··· PROVIDED MATERIAL ···

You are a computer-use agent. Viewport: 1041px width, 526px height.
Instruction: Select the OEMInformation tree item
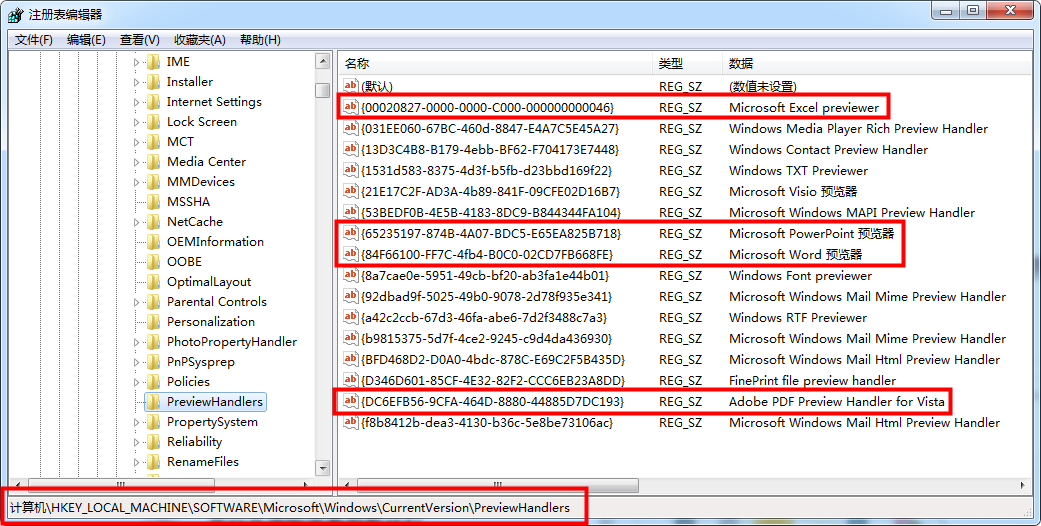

···
··· PROVIDED MATERIAL ···

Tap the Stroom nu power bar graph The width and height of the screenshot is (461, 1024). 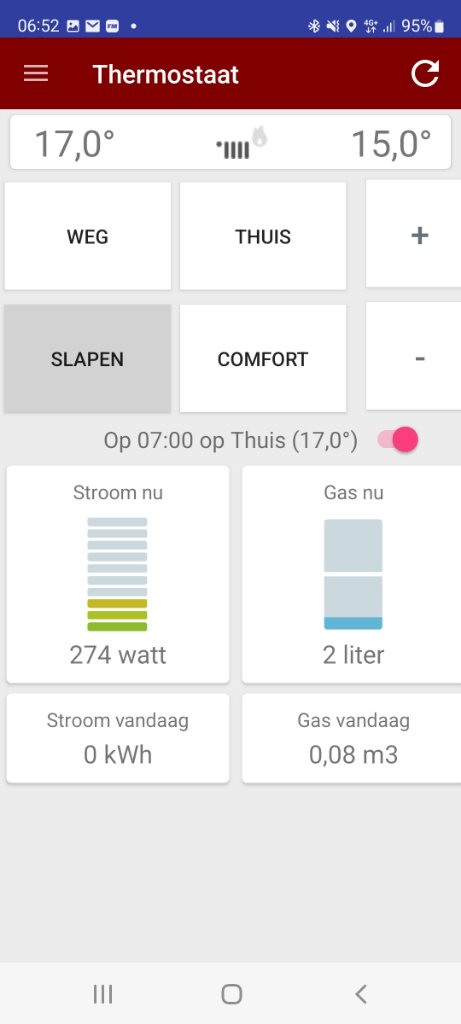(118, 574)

···
··· PROVIDED MATERIAL ···

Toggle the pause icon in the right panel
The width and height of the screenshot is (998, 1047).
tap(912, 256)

···

== ASSIGNED TASK ==
Please copy, exactly and with nothing else, the lines above beginning at the line that has "You are a computer-use" and ending with the line that has "Instruction: Select the".

== RESULT OF THIS TASK ==
You are a computer-use agent. Viewport: 1041px width, 526px height.
Instruction: Select the OEMInformation tree item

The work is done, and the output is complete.